As nonprofit legal expert Rose Chan Loui explains, the court order set up multiple pathways for OpenAI’s conversion to be challenged. Though Judge Yvonne Gonzalez Rogers denied Musk’s request to block the conversion before a trial, she expedited proceedings to the fall so the case could be heard before it’s likely to go ahead. (See Rob’s brief summary of developments in the case.)
And if Musk’s donations to OpenAI are enough to give him the right to bring a case, Rogers sounded very sympathetic to his objections to the OpenAI foundation selling the company, benefiting the founders who forswore “any intent to use OpenAI as a vehicle to enrich themselves.”
But that’s just one of multiple threats. The attorneys general (AGs) in California and Delaware both have standing to object to the conversion on the grounds that it is contrary to the foundation’s charitable purpose and therefore wrongs the public — which was promised all the charitable assets would be used to develop AI that benefits all of humanity, not to win a commercial race. Some, including Rose, suspect the court order was written as a signal to those AGs to take action.
And, as she explains, if the AGs remain silent, the court itself, seeing that the public interest isn’t being represented, could appoint a “special interest party” to take on the case in their place.
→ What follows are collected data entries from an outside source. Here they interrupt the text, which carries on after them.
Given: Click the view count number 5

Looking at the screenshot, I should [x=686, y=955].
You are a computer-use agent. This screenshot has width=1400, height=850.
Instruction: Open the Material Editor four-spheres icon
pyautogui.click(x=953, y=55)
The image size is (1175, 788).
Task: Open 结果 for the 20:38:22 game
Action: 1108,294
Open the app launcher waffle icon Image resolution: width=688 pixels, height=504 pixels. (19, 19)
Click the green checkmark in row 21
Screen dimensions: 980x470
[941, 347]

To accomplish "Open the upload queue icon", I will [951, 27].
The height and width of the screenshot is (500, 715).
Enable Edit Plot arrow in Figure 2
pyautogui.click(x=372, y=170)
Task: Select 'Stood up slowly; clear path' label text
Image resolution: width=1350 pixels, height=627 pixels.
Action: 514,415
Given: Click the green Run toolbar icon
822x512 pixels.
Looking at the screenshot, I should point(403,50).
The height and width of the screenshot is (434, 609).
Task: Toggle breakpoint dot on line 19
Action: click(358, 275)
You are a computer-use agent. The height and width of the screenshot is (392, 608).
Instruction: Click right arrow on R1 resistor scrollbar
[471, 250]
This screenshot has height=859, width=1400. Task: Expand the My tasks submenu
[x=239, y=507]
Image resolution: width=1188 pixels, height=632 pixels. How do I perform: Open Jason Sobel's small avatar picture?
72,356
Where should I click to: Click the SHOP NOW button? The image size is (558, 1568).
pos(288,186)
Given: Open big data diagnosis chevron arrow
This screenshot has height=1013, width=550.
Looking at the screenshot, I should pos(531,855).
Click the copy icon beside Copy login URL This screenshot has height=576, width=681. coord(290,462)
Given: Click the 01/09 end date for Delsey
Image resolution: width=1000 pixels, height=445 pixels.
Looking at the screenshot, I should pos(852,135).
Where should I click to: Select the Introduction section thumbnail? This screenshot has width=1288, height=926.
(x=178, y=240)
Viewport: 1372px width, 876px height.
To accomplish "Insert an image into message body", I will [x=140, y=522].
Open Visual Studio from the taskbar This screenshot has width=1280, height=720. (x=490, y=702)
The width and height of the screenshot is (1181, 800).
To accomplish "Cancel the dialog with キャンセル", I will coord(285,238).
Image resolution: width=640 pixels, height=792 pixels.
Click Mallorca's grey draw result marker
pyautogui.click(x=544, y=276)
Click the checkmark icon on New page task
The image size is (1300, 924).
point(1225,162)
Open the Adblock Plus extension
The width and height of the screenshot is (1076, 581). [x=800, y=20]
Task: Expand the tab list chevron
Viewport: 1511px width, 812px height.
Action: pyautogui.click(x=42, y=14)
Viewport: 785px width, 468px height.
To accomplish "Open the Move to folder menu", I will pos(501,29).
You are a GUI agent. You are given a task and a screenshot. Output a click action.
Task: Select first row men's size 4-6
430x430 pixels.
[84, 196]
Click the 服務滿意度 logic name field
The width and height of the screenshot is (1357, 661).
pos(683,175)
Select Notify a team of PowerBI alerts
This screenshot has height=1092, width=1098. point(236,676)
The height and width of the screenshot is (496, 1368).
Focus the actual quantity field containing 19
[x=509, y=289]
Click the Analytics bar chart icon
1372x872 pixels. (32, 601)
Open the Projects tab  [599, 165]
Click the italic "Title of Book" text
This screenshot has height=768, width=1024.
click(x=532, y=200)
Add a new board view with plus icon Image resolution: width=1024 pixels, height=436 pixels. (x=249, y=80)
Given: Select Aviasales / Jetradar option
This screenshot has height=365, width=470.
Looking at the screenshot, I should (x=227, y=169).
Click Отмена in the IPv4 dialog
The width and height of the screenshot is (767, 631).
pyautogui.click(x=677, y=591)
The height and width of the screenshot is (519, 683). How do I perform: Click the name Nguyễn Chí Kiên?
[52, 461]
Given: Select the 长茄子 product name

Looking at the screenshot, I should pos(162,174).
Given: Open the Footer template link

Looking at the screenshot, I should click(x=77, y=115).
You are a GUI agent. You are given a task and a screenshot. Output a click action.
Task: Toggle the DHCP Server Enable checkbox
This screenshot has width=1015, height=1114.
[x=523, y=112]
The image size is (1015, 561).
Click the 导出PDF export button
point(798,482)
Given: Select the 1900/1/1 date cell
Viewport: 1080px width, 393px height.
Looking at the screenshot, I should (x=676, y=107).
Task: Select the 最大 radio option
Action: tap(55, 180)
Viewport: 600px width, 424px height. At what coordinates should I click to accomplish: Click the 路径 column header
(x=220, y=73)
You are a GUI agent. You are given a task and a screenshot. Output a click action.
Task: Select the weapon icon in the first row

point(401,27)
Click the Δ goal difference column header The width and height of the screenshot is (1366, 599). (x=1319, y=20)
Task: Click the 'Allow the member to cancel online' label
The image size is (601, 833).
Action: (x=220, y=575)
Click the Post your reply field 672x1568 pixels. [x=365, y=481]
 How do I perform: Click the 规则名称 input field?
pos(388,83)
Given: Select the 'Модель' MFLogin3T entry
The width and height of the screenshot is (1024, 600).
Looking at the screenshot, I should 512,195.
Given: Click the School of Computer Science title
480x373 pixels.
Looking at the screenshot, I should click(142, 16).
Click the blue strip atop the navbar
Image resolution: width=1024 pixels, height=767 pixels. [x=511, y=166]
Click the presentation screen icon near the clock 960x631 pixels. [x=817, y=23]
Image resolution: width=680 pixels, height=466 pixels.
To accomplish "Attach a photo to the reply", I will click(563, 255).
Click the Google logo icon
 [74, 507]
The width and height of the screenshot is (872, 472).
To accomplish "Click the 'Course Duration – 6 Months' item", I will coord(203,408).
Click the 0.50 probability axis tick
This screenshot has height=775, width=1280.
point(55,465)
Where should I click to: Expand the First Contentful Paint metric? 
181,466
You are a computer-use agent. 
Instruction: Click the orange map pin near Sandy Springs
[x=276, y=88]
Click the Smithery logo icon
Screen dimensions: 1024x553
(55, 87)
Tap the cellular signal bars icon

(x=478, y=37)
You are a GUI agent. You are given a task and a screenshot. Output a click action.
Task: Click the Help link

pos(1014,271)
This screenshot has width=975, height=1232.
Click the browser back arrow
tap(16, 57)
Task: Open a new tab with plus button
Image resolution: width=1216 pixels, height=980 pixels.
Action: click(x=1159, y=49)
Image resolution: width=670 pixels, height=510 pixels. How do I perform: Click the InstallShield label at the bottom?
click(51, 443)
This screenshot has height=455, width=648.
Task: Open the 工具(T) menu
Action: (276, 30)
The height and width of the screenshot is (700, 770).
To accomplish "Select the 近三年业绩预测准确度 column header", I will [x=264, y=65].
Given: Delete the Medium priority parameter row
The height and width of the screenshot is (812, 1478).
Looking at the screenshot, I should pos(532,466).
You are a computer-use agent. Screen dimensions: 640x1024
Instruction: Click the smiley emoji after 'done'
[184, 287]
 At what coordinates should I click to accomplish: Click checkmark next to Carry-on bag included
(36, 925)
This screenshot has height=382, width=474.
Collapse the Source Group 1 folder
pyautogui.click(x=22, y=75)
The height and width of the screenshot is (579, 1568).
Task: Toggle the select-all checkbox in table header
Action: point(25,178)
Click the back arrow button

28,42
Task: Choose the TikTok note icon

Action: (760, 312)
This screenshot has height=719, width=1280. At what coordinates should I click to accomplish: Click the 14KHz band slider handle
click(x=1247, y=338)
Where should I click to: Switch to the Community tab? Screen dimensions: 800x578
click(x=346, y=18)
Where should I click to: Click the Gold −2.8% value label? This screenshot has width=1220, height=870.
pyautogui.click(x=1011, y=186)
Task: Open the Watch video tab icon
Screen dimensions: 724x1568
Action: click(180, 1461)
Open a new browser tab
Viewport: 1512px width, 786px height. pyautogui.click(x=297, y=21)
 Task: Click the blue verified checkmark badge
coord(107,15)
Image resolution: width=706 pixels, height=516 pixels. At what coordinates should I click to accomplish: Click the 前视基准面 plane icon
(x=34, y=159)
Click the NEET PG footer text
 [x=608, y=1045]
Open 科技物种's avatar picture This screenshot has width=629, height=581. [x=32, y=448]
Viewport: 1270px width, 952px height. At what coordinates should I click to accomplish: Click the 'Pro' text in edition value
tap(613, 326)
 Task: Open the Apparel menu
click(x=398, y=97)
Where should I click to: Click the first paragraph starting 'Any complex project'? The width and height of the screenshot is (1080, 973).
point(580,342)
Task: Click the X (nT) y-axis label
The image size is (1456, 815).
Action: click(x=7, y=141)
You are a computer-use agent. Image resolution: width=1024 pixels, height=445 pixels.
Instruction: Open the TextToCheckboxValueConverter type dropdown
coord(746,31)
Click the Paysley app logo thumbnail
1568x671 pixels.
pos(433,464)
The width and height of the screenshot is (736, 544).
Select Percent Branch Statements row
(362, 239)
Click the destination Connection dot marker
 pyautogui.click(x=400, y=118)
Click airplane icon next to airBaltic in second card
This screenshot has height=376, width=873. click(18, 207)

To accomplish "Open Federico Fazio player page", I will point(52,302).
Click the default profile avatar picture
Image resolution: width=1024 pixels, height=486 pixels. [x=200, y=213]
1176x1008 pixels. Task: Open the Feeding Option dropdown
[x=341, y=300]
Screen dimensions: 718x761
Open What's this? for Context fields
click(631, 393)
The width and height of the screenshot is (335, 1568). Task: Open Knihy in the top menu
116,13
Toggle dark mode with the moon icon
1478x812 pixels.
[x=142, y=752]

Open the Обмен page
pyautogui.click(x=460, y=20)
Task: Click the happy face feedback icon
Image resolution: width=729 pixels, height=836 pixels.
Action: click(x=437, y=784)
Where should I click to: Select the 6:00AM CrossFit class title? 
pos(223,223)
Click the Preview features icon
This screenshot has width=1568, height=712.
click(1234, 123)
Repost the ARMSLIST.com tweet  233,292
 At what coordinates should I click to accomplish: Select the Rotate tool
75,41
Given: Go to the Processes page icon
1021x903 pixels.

This places the OpenAI foundation board in a bind: proceeding with the restructuring despite this legal cloud could expose them to the risk of being sued for a gross breach of their fiduciary duty to the public. The board is made up of respectable people who didn’t sign up for that.
And of course it would cause chaos for the company if all of OpenAI’s fundraising and governance plans were brought to a screeching halt by a federal court judgment landing at the eleventh hour.
Host Rob Wiblin and Rose Chan Loui discuss all of the above as well as what justification the OpenAI foundation could offer for giving up control of the company despite its charitable purpose, and how the board might adjust their plans to make the for-profit switch more legally palatable.
This episode was originally recorded on March 6, 2025.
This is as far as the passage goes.